WHAT THIS TASK INVOLVES: Collect every line in the rows below that contains the string "tree". Matching is case-sensitive.

==*==

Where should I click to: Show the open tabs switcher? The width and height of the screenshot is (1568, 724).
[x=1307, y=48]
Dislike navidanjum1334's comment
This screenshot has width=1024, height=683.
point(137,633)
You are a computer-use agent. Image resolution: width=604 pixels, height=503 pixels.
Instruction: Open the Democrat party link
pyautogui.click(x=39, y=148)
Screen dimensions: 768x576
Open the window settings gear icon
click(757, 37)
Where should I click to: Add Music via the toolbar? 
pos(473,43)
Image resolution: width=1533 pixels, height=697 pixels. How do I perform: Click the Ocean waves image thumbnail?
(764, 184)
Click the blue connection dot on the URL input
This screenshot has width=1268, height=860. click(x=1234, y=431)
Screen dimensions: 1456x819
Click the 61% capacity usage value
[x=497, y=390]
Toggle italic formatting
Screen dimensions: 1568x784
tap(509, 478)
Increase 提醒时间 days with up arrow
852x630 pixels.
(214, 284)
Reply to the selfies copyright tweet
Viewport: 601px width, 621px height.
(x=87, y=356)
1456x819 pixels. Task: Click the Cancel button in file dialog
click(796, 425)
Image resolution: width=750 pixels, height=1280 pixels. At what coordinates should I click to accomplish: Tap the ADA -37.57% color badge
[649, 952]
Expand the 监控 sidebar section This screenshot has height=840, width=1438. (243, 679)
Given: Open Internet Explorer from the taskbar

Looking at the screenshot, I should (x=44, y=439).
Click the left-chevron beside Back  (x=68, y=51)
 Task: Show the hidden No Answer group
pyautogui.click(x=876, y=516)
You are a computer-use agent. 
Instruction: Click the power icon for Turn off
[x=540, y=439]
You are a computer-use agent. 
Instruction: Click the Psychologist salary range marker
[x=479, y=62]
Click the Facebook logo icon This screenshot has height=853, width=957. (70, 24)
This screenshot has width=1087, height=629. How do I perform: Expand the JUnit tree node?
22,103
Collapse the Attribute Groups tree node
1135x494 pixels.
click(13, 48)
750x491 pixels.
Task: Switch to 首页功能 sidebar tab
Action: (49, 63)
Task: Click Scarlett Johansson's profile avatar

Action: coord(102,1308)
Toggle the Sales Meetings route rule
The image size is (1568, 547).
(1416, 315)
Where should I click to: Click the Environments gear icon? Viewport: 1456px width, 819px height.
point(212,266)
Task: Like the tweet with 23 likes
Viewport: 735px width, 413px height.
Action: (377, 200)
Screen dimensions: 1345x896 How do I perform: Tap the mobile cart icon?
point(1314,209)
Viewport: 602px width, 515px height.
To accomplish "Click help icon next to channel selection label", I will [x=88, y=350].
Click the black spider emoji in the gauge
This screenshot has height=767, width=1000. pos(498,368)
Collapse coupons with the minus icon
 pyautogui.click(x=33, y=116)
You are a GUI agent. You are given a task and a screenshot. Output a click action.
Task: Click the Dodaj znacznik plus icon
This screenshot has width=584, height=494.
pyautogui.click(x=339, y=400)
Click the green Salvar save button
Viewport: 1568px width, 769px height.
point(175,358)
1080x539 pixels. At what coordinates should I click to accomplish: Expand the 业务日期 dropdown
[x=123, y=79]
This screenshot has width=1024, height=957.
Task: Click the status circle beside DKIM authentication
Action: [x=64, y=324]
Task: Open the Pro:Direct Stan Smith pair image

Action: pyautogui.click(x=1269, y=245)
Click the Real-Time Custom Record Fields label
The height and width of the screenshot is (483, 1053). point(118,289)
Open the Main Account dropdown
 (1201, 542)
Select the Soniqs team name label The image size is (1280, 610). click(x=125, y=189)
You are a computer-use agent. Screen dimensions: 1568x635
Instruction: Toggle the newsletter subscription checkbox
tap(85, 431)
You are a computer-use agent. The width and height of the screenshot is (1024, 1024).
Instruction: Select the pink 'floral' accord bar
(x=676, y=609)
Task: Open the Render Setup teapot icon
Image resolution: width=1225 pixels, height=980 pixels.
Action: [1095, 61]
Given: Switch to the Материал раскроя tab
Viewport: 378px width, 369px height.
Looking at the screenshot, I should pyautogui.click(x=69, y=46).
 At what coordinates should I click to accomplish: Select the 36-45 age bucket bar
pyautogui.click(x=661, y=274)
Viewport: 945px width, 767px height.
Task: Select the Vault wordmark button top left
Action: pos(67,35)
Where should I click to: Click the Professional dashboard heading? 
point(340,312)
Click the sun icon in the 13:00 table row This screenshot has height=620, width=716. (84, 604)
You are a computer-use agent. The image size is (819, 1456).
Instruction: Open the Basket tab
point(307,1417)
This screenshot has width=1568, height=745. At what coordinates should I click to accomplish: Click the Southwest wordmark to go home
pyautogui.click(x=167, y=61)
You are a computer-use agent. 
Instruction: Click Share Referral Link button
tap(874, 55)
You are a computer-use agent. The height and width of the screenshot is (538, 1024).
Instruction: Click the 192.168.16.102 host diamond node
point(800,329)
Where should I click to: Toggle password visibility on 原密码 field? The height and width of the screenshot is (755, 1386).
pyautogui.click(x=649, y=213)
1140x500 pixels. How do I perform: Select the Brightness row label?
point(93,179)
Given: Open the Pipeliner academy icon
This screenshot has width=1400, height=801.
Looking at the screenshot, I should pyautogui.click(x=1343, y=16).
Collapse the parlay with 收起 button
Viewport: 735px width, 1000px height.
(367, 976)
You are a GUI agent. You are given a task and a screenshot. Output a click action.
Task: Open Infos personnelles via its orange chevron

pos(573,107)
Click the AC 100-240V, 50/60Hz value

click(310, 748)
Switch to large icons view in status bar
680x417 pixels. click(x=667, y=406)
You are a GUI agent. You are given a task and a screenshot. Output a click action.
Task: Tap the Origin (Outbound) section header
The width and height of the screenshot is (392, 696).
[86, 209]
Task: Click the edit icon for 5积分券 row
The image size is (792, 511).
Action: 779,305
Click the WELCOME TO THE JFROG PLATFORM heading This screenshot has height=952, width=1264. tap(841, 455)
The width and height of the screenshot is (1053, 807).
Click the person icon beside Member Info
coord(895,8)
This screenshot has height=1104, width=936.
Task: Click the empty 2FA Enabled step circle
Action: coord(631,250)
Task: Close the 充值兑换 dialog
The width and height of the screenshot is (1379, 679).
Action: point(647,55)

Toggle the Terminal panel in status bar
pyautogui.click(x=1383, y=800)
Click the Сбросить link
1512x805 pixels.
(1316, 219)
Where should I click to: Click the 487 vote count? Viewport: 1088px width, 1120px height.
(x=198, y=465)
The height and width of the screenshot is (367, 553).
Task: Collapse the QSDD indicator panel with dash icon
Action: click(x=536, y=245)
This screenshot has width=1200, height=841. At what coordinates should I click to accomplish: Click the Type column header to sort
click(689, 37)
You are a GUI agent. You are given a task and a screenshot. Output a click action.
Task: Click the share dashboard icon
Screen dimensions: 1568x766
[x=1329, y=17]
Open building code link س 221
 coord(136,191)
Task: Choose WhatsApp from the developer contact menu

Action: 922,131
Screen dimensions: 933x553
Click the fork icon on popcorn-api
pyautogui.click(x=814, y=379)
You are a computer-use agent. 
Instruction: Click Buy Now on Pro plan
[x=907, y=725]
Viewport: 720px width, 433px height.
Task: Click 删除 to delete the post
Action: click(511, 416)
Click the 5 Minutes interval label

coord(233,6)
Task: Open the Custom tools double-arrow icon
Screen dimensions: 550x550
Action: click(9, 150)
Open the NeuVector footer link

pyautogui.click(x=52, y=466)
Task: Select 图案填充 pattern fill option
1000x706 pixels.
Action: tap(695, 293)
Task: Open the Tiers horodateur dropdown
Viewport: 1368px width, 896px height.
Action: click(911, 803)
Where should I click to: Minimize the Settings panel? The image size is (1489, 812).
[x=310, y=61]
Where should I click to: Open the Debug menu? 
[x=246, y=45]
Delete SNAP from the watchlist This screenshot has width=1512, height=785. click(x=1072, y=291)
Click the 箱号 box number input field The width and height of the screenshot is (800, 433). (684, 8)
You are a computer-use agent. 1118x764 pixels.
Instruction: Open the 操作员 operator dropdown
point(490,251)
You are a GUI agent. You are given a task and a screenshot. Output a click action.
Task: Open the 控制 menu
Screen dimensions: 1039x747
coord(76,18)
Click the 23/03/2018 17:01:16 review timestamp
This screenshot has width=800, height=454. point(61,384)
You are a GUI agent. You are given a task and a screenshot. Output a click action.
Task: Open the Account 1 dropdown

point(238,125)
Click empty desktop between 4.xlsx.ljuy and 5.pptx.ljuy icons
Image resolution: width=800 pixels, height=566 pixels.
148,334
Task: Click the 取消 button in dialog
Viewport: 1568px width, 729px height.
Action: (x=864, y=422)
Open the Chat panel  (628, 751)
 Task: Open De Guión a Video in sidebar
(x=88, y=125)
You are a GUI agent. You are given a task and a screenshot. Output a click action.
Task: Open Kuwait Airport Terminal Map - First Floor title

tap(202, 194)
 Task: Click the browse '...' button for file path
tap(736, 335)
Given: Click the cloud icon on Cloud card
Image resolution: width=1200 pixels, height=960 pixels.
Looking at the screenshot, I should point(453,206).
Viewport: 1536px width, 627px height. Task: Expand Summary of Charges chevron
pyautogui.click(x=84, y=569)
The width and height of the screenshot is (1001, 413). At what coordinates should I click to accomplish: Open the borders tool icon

==*==

TASK RESPONSE:
This screenshot has width=1087, height=629. How do I perform: Expand the JUnit tree node?
Collapse the Attribute Groups tree node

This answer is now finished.